Ce à quoi le Premier ministre a répondu que « nous sommes venus dire aujourd’hui à ce gouvernement faible, à ce gouvernement mou : ‘Rentrez chez vous !’. »

« Rentrez chez vous, parce que vous portez préjudice à l’identité juive du pays. Rentrez chez vous, parce que vous portez préjudice aux revenus des citoyens. Rentrez chez vous, parce que vous nuisez à la Judée et à la Samarie. Rentrez chez vous, parce que vous êtes faibles – vous êtes faibles face à l’Iran, vous êtes faibles face au terrorisme », a-t-il continué.

Il a vivement recommandé aux députés de droite qui se trouvent dans la coalition actuelle de « mettre de côté les vieilles rancunes et de revenir au sein du camp national », en référence au bloc politique dirigé par sa formation du Likud.

« Ce soir, je veux vous le dire : le moment de l’unité est venu. Le moment de revenir dans votre famille politique est venu… Nos portes sont toujours ouvertes. Elles sont ouvertes à tous ceux qui ont été élus par des suffrages de la droite et qui veulent remettre Israël sur la trajectoire de la morale, sur la trajectoire de la force, sur la trajectoire de la victoire », a-t-il poursuivi.

« Quand nous sommes unis, nous garantissons la sécurité d’Israël. Quand nous sommes divisés, nous obtenons ce type de gouvernement dangereux, incapable », a-t-il poursuivi.

Évoquant les attentats terroristes commis sur le territoire israélien qui ont fait onze morts au cours des dix-huit derniers jours, Netanyahu a suggéré que c’était la « faiblesse » de Bennett qui avait été à l’origine de cette recrudescence des violences.

Le Premier ministre Naftali Bennett au centre, et le chef du Shin Bet Ronen Bar à droite, sont vus lors d’une visite au commandement régional des services de sécurité dans le nord de la Cisjordanie et à la barrière de sécurité le 3 avril 2022. (Crédit : Haim Zach/GPO)

« Quand le terrorisme flaire la faiblesse, il relève la tête. Quand il rencontre la force, il reste silencieux », a noté Netanyahu qui a affirmé que la dernière décennie – il était Premier ministre à ce moment-là – avait été la plus sûre de toute l’Histoire d’Israël (même si son mandat a été marqué par de nombreuses attaques terroristes meurtrières et par plusieurs guerres avec le Hamas à Gaza).

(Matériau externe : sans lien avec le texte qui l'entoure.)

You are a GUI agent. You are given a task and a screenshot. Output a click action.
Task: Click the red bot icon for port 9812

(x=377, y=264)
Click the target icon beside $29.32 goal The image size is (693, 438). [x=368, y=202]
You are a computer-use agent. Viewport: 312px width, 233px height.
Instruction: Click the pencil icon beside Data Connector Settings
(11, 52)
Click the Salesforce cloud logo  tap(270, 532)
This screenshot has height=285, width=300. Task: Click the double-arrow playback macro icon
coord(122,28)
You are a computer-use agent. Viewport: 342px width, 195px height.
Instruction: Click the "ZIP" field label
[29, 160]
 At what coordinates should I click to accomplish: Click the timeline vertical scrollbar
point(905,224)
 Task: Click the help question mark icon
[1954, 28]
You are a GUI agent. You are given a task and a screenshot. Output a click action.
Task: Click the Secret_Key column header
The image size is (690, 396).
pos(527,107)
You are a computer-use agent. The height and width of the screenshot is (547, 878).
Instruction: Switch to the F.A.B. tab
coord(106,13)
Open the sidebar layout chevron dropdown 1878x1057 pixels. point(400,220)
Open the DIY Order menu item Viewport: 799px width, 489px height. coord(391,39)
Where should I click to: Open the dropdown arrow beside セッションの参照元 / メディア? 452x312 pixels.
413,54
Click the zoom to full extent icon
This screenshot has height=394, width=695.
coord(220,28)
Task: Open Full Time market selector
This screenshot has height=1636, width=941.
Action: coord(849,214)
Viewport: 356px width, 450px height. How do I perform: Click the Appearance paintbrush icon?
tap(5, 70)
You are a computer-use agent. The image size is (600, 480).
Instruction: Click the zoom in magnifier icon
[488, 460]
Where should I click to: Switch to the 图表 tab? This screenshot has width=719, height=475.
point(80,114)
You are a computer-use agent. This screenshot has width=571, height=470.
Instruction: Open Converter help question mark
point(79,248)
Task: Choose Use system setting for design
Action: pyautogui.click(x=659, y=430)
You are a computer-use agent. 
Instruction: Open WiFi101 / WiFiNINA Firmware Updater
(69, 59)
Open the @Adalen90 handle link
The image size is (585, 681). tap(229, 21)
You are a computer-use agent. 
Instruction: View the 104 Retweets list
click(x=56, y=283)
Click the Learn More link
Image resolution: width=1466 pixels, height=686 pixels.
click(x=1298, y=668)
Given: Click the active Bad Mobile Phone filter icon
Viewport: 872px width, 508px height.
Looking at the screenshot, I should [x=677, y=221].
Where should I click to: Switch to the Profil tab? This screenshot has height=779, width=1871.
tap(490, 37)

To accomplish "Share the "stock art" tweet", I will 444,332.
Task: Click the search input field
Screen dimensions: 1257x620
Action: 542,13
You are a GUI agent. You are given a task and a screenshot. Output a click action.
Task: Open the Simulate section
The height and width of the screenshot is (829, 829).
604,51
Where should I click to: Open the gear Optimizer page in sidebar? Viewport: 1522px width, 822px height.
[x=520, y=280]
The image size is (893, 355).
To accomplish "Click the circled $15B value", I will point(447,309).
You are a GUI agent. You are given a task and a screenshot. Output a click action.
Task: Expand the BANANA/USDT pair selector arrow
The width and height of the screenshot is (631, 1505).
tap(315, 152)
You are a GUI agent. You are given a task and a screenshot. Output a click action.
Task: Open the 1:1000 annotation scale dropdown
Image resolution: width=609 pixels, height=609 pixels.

« Le faible n’a pas sa place dans notre environnement immédiat », a-t-il ajouté. « Ce sont les faibles qui sont attaqués, et les forts sont épargnés. C’est la règle », a-t-il continué.

« C’est la raison pour laquelle Israël a besoin d’un gouvernement fort. Un gouvernement qui combattra le terrorisme, qui contiendra l’Iran, qui saura sauvegarder l’héritage d’Israël et qui sauvera les revenus de ses citoyens ».

Une affiche montrant la députée Yamina, Idit Silman, lors d’un rassemblement de droite à Jérusalem, le 6 avril 2022. (Crédit : Olivier Fitoussi/FLASH90)

Avec le départ de Silman, le gouvernement actuel risque l’effondrement, ayant perdu sa mince majorité d’un siège. Il ne dispose plus que de 60 sièges pour le moment.

Netanyahu a félicité Silman qui, selon lui, « a fait ce qui est juste » et il a appelé les autres députés à suivre son exemple et à faire défection.

« J’appelle ceux qui sont encore dans la coalition et qui ont du courage et une conscience – Revenez chez vous. Revenez à la droite », a-t-il déclaré. « Nous savons tous que les jours de ce gouvernement sont comptés. Il est près de sa fin », a-t-il ajouté.

Si un plus grand nombre de députés faisait défection, l’opposition pourrait potentiellement renverser le gouvernement et former une nouvelle coalition à partir des législateurs actuels de la Knesset, ou encore entraîner le pays dans son cinquième cycle électoral depuis 2019, même si ces deux options sont loin d’être simples.

Carrie Keller-Lynn a contribué à cet article.